───── SOURCE DATA ─────

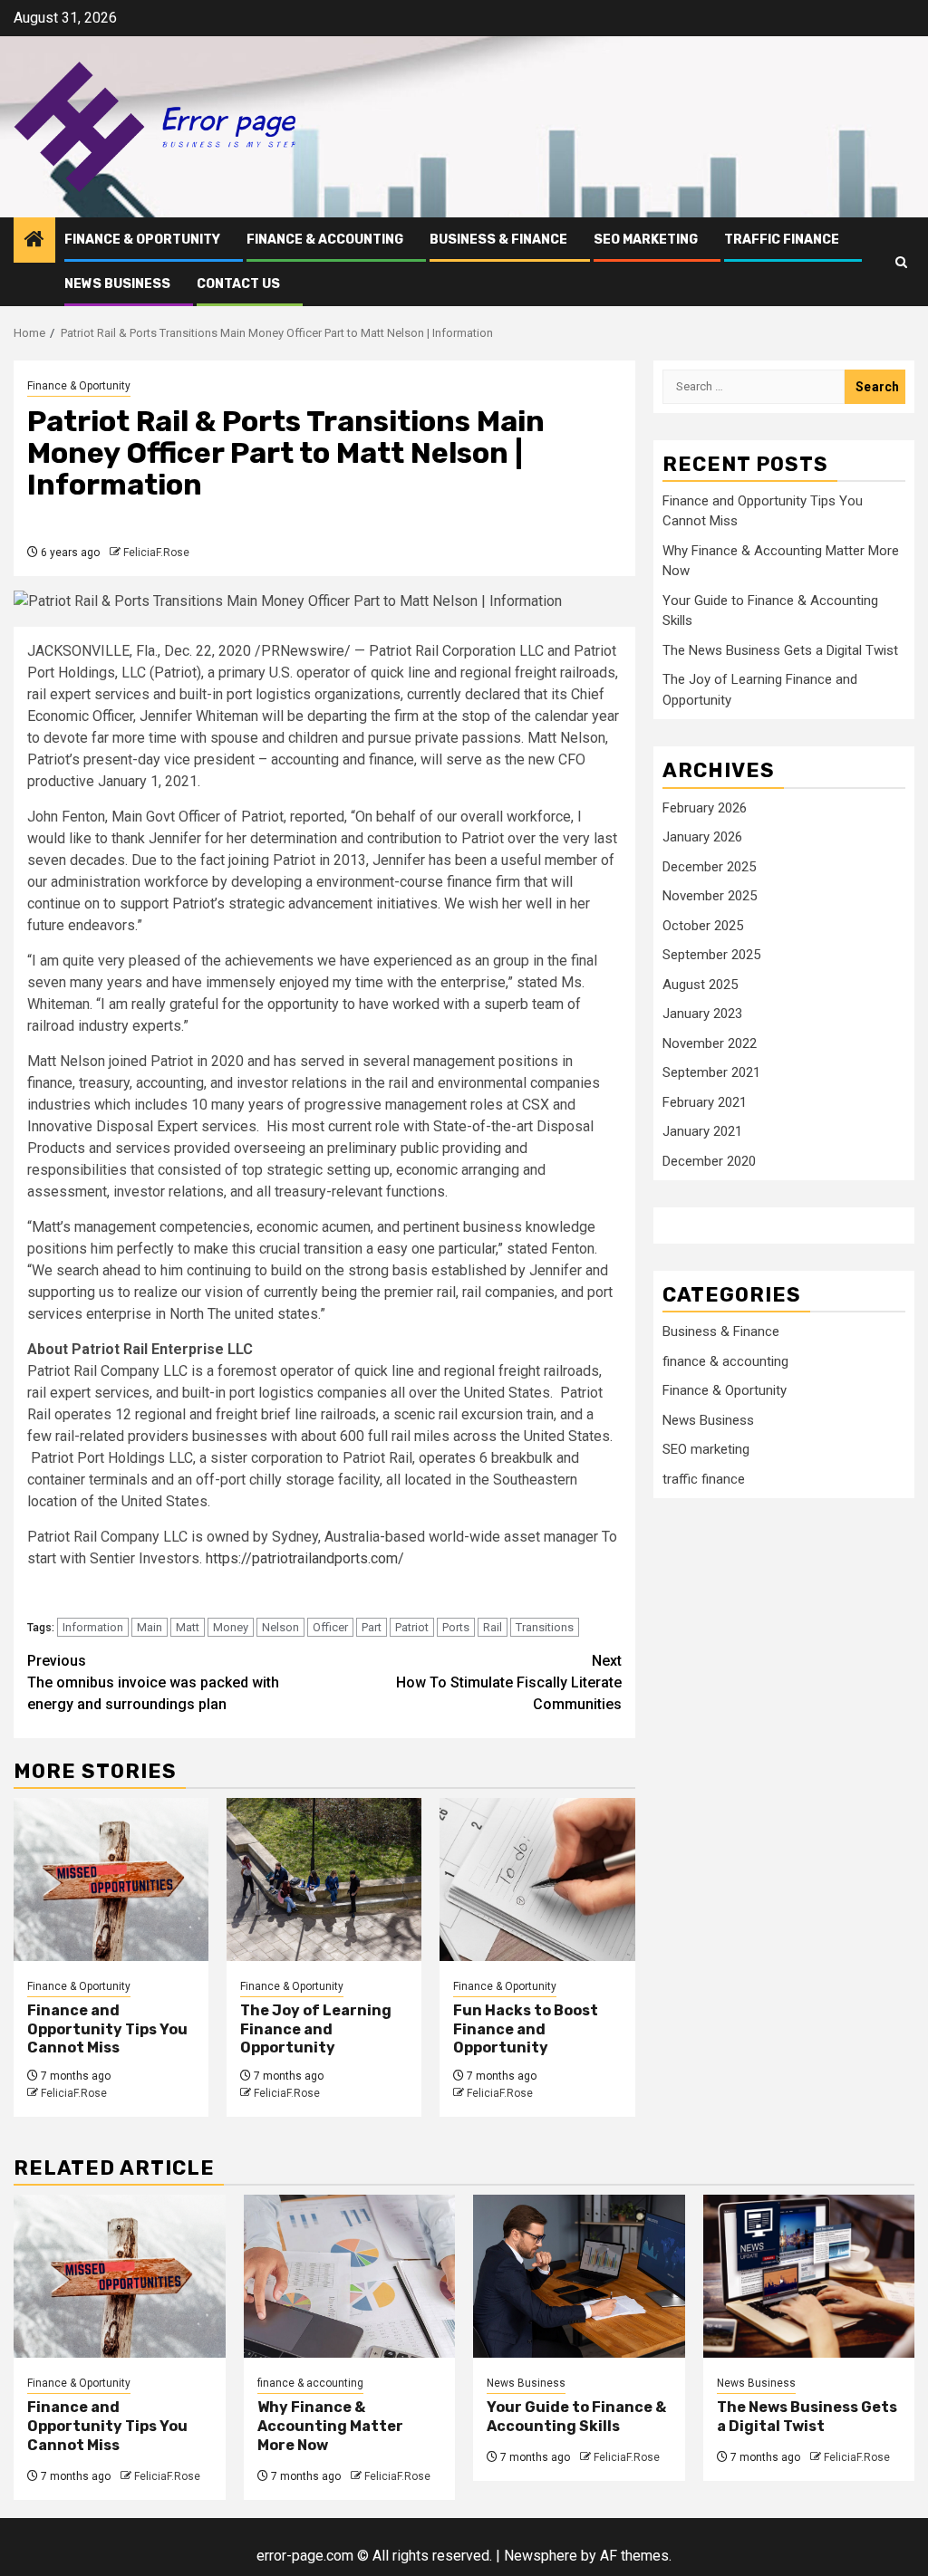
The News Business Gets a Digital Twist (780, 650)
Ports (455, 1627)
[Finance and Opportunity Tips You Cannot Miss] (111, 1879)
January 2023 (702, 1013)
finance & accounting (324, 239)
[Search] (901, 262)
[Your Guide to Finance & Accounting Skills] (579, 2276)
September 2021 (711, 1072)
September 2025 (711, 955)
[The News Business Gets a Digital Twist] (809, 2276)
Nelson (280, 1627)
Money (230, 1627)
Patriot (412, 1627)
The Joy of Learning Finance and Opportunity (316, 2029)
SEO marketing (646, 239)
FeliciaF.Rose (156, 552)
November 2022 (709, 1043)
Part (372, 1627)
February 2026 (704, 808)
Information (93, 1627)
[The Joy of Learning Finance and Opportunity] (324, 1879)
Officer (330, 1627)
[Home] (34, 241)
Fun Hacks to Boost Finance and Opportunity (525, 2029)
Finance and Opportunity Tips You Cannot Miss (107, 2029)
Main (149, 1627)
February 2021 (704, 1102)
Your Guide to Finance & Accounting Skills (576, 2416)
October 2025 (702, 926)
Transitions (545, 1627)
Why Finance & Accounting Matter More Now (330, 2426)
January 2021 (702, 1131)
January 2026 (702, 837)
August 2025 (700, 984)
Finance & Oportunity (142, 239)
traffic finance (781, 239)
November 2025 (709, 896)
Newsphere (540, 2555)
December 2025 (709, 867)
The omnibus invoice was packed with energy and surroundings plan (153, 1682)
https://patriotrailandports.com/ (305, 1558)
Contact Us (238, 284)
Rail (492, 1627)
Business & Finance (498, 239)
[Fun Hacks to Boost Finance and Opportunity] (537, 1879)
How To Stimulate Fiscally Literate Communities (509, 1682)
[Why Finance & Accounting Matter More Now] (350, 2276)
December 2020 (709, 1161)
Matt (187, 1627)
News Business (117, 284)
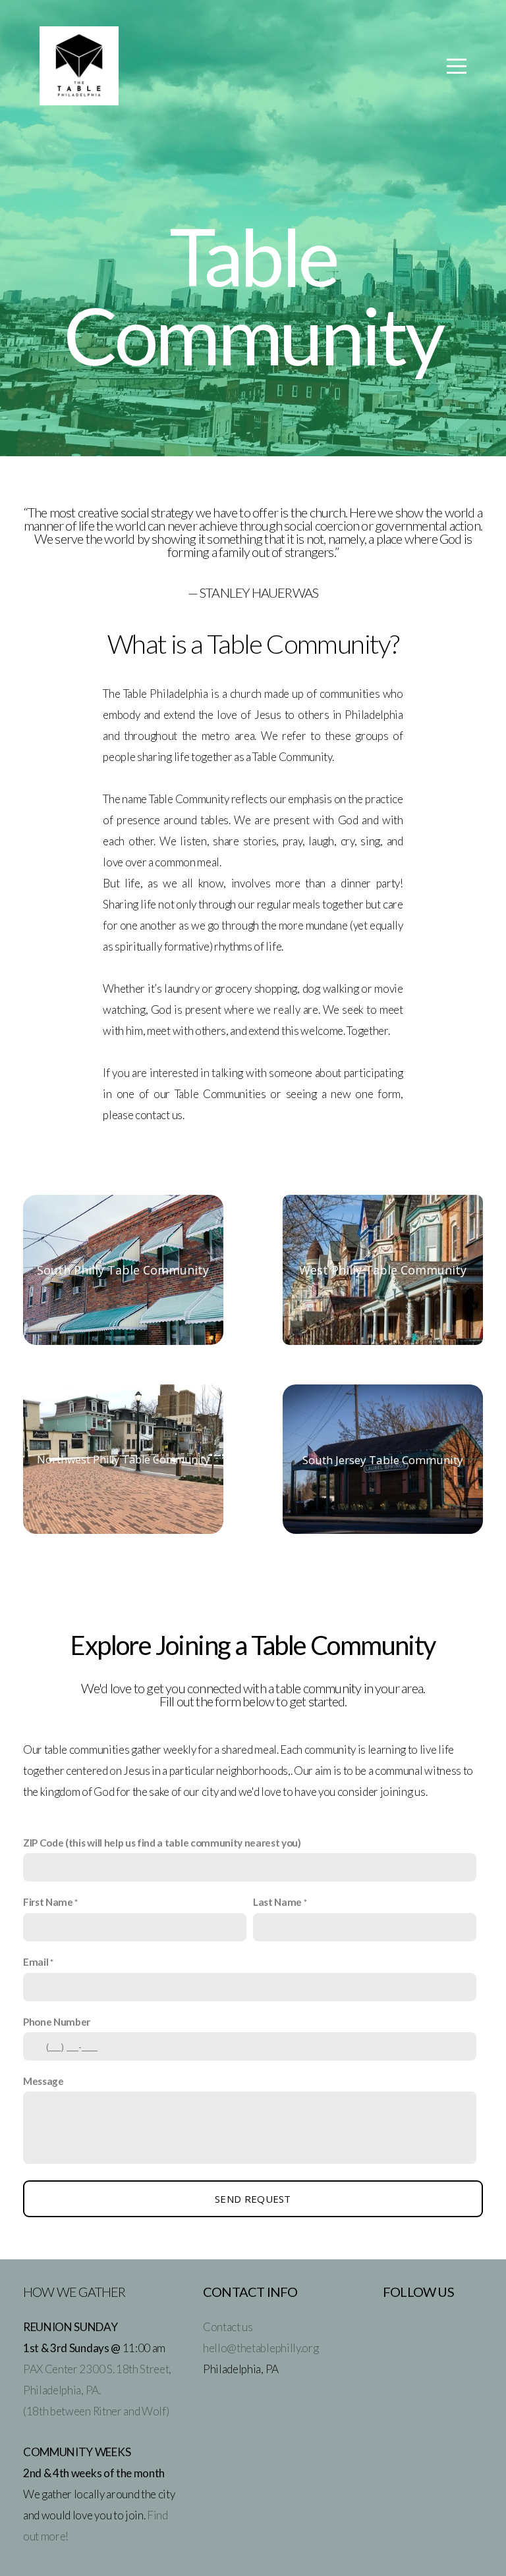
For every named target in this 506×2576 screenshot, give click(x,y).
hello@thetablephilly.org (260, 2348)
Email (35, 1962)
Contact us (228, 2327)
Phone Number (56, 2022)
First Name (48, 1902)
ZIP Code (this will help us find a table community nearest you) (162, 1843)
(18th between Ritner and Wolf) (96, 2411)
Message (43, 2081)
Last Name (277, 1902)
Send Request (253, 2198)
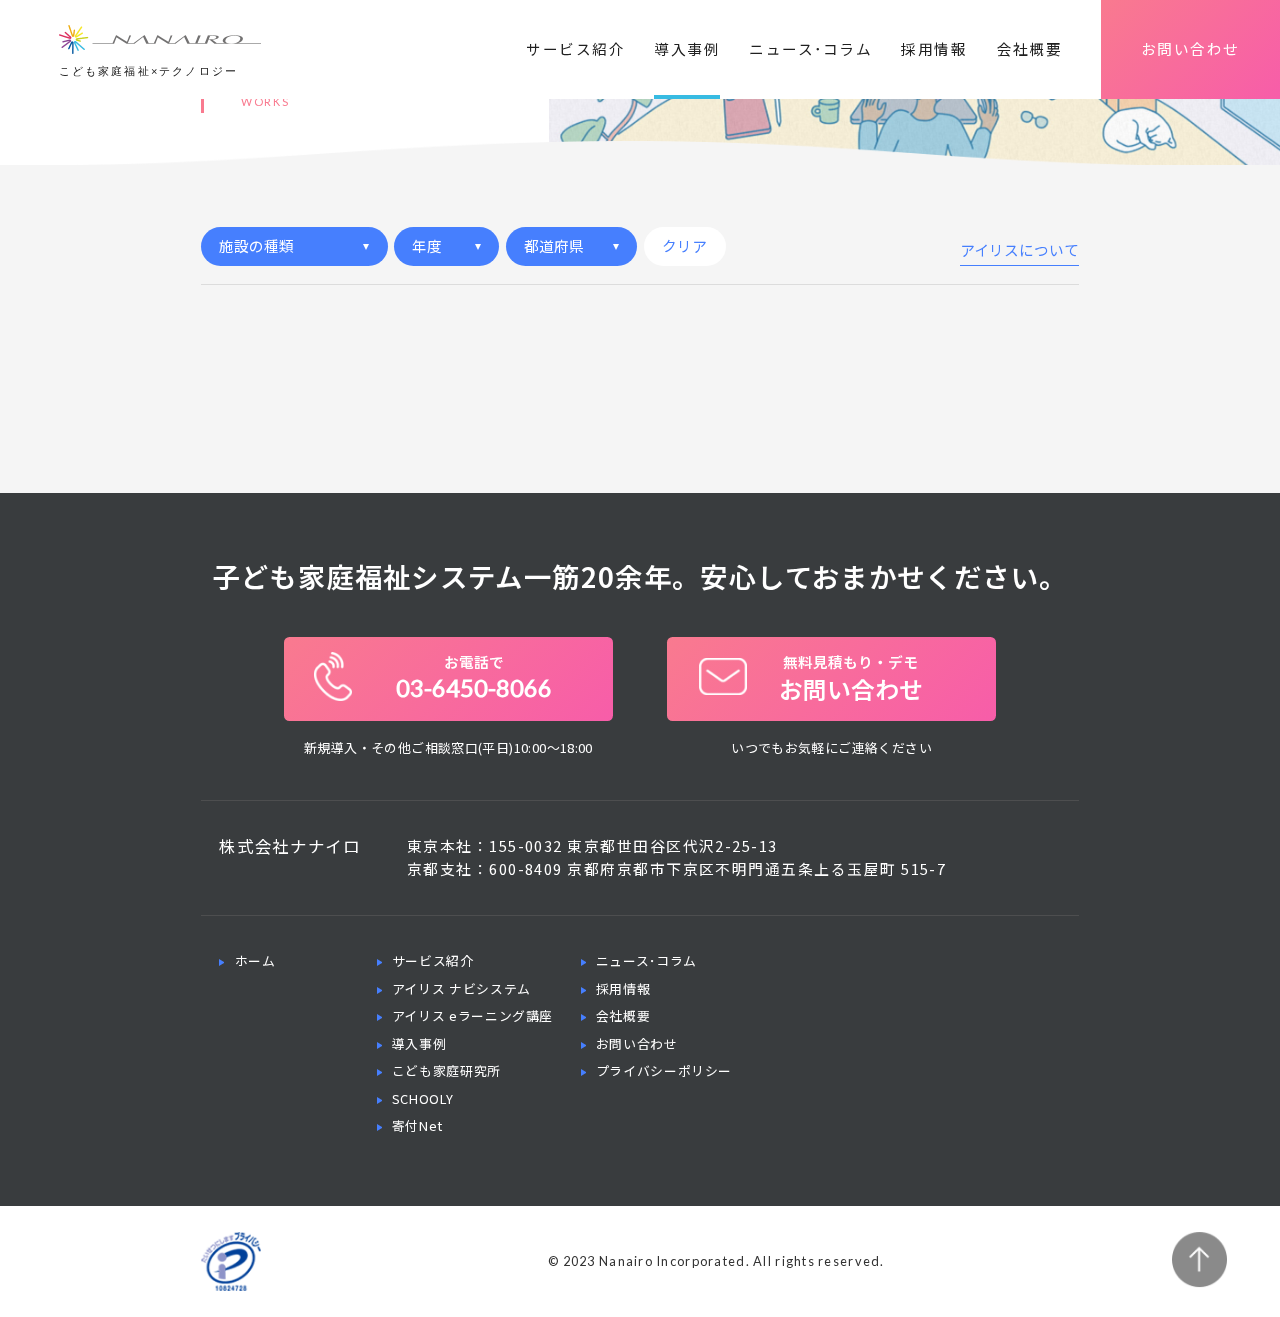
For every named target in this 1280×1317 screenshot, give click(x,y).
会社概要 (1030, 48)
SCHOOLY (422, 1098)
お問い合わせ (1190, 48)
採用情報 (934, 48)
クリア (684, 245)
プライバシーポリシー (664, 1070)
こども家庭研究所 (446, 1070)
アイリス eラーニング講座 (472, 1015)
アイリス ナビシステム (461, 988)
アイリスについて (1019, 251)
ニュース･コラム (810, 48)
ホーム (255, 960)
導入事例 (687, 48)
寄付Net (417, 1125)
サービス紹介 (575, 48)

─────

• [WHAT IS EXPECTED]: Each line in the data where the string "Matter" occurs should be identified and copied.

• [SOLUTION TO THE EXERCISE]:
Why Finance & Accounting Matter More Now (330, 2426)
[Why Finance & Accounting Matter More Now] (350, 2276)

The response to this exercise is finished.